What a week it has been for Jerusalem
The President of the United States arrived, transformed the King David Hotel into his (and his entourage’s) home away from home, and then began a series of meetings and visits – to the official residences of President Shimon Peres and Prime Minister Bibi Netanyahu, to the Israel Museum and the Shrine of the Book, to the Jerusalem Convention Center, to Mount Herzl, Yad Vashem, and to the grave of former Prime Minister Yitzchak Rabin. All of these sites are in Jerusalem.
But are they in Israel?
According to the U.S. State Department they are not.
The State Department refuses to recognize Jerusalem as being in Israel and says that the city’s status must be determined in future peace negotiations.
My father (i.e. the article's writer Alyza D. Lewin), Nathan Lewin, and I were in court this week – the day before President Obama arrived in the Middle East – on a case that concerns this very issue. The case is Zivotofsky v. Secretary of State, and it involves the right of a Jerusalem-born American citizen to self-identify as born in “Israel” on his or her U.S. passport and birth certificate.
The general rule for American citizens born abroad is that their U.S. passports list their country of birth as their place of birth. So American citizens born in Paris, have “France” listed as their place of birth on their passports. Citizens born in Rome list “Italy.” Those born in Tel Aviv or Haifa list “Israel.” But because the U.S. does not recognize Jerusalem as being in Israel, the State Department lists the city – “Jerusalem” – instead of the country as the place of birth for Jerusalem-born American citizens.
Most people do not know that the State Department permits American citizens who wish to remove any reference to “Israel” from their passports to do so. For example, American citizens born in Tel Aviv or in Haifa may choose to list their place of birth as “Tel Aviv” or “Haifa” instead of “Israel” if they are offended by having “Israel” listed on their passports. The U.S. also permits “West Bank,” “Gaza Strip,” and “Palestine” (for those born before 1948) to be listed as “place of birth” on a U.S. passport. The State Department refuses to be equally accommodating to individual convictions, however, when it prohibits American citizens born in Jerusalem to list “Israel” as their place of birth.

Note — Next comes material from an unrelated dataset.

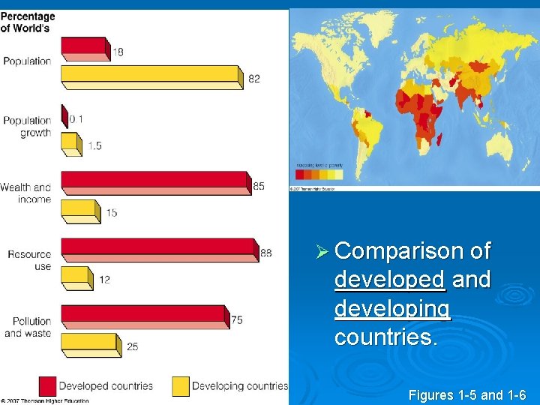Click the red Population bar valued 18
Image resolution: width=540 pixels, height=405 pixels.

In 2002, Congress passed a law that directed the Secretary of State to record the birthplace of American citizens born in Jerusalem as “Israel” on the U.S. passports and birth certificates of those who so request. Since the bill’s enactment, the Executive Branch has refused to enforce the law, claiming that to do so would infringe on the President’s authority to “recognize foreign sovereigns.”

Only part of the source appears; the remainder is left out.